I am on conecerta and have ADHD. I also have many unrelated serious medical conditions like common variable immune deficiency and POTS and Enthesitis related arthritis. From experiences I have had in the hospital, I would say that taking her there is the wrong thing to do. Instead of helping, it could further traumatize her. Instead use positive reinforcement, and spend time with her more often. Maybe even bump her allowance up a dollar. Chances are she just needs attention.
I was suicidal at 7 I just never told anyone. I didnt do it because I didnt want my parents to fight about whose fault it was
Stephieinok-Yes, she is in counseling. SHe goes every Tuesday evening for about 45 minutes to an hour. SHe likes going too, its great. And it has helped a lot. SHe has learned how to better cope with her feelings, especially anger, as well as we have learned how to react better rather than yelling at her and creating more power struggle.
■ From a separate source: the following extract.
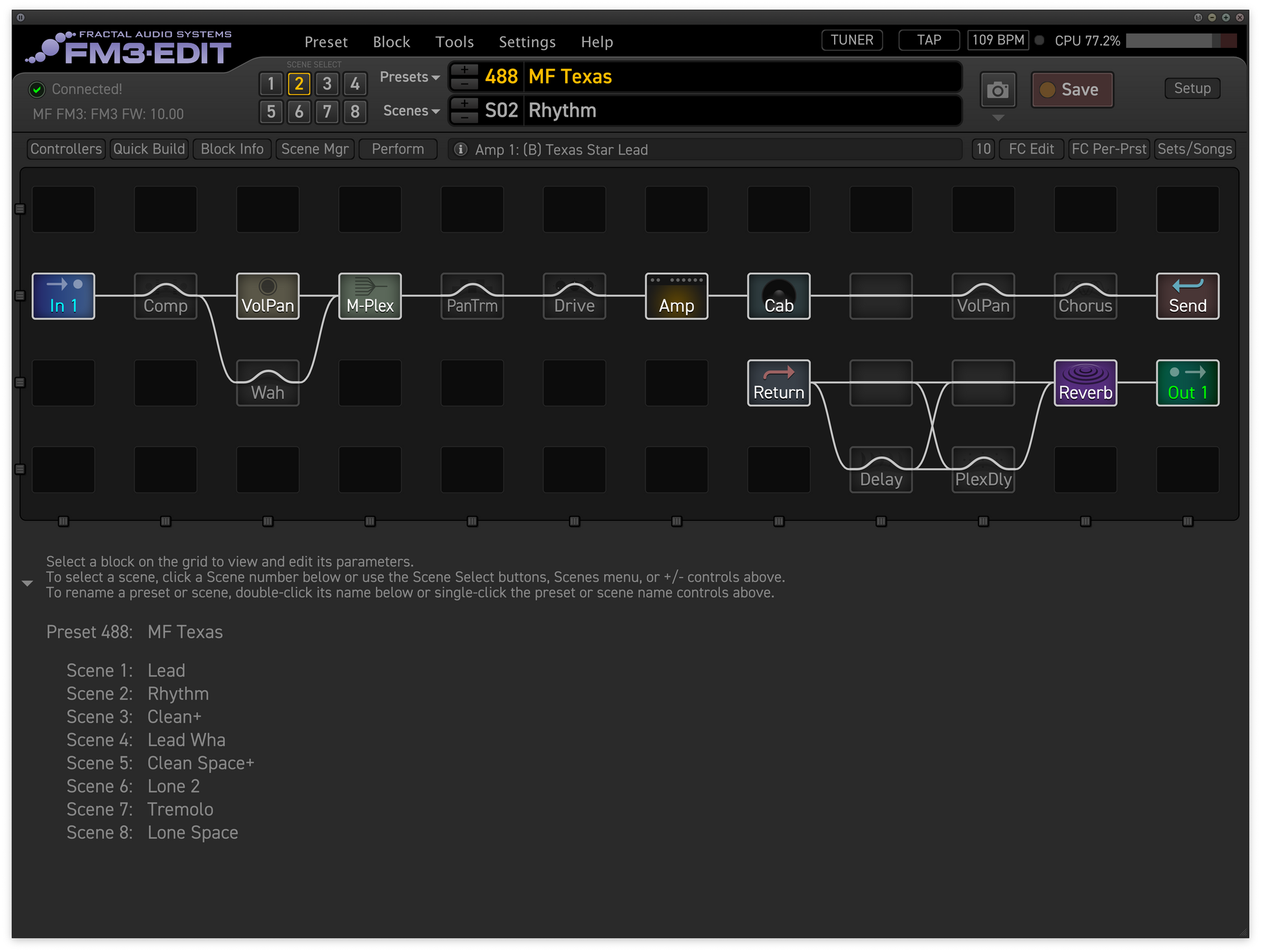
Task: Select the Out 1 output block
Action: tap(1187, 383)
SOcgirl- yes, it was more than likely attention. Even her pediatrician said the same thing the next day. i am definitely going to be talking to her counselor about this next week. They all took the week off for Spring Break, but we will be able to talk to her Tuesday next week. I have also made some other changes at home to help her. I went through her room with her last night and I had her pick 5 or 6 major items that were important to her to be able to play with. After that we put the rest of her toys in the toybox and put them up high so she cant get them down. I explained to her that we were doing this to minimize what could be made into a mess. She was grateful that I was doing this with her and she helped me a lot with the cleaning and organizing portion of all of it. I made sure she was able to make choices and decisions in where we put things, but put my input and opinion in as well. It helped her a lot. SHe also made a comment that when her younger friends come over they wont be able to make such a big mess by stringing all her stuff all over her room. I am hoping this will make a difference for her. I want her to be able to succeed in what is asked of her, instead of being discouraged just by looking at it. So Ill keep ya posted on how it goes. We are also starting a sticker chart this week to help her remember the positive side of keeping her room clean.
Rockrose- My Fiance' is my girls's step dad. Well technically soon to be. They both call him Daddy though. They also get to see thier biological father every Wednesday over night and every other weekend. They have a great relationship with both. She has never had a problem with him asking her to do anything. Both my girls know that whatever he says goes just as well as what I say. It is nothing new to her. She simply has been on a bit of a defiant streak this past month. The doc put her on clonadine to help her Concerta work a bit better. She was talking about upping her med dosage, but I dont want to do that. She thinks she may just be adjusting to the dosage, but I think she needed a bit of a boost of self esteem and maybe something to help the Concerta work. So we are monitoring her this week to see how she does with it.
Your fiance is exactly who, to her, exactly?
So. Your fiance told your 7 year old daughter to clean her room, and then it all fell apart.
When I was 7 my dad (who was married to my mother) was off fighting the Viet Nam war.
I couldn't even function. I couldn't go to sleep, I couldn't function in school, I was a mess.
So here this man you aren't married to is bossing your daughter around.
She is way more messed up than I was, and I was REALLY messed up missing my daddy.
you did the right thing by taking it seriously. Any talk of suicide should be considered serious. Like the above poster said, one thing to keep an eye out is if the child in question has a definite plan.
More than likely though, it sounds like your daughter wanted some attention, or what's more likely, was trying to make you and her father feel guilty for making her do something she didn't want to do (i.e. cleaning her room). Always take talk like this seriously, but don't give in or you'll see more of it. Explain how much you care about her, etc, however she is expected to keep her room clean, etc. Good luck. If she is on meds for ODD and ADHD (which is diagnosed now all of the time, it seems), is she seeing a therapist or psychiatrist? If not, she should be...if she is seeing one, this would be a perfect issue to address with her doctor.
My oldest son when impatient the first time at 7 for wrapping a belt around his neck and saying he wanted to die he is now 10 and still syas those things he has been impatiented 4 times now. My daughter is 6 yr old and she says these thing but doent say how she will carry them out. What we were told is watch carefully but seek help if they have a definite plan. Is your daughter in counseling?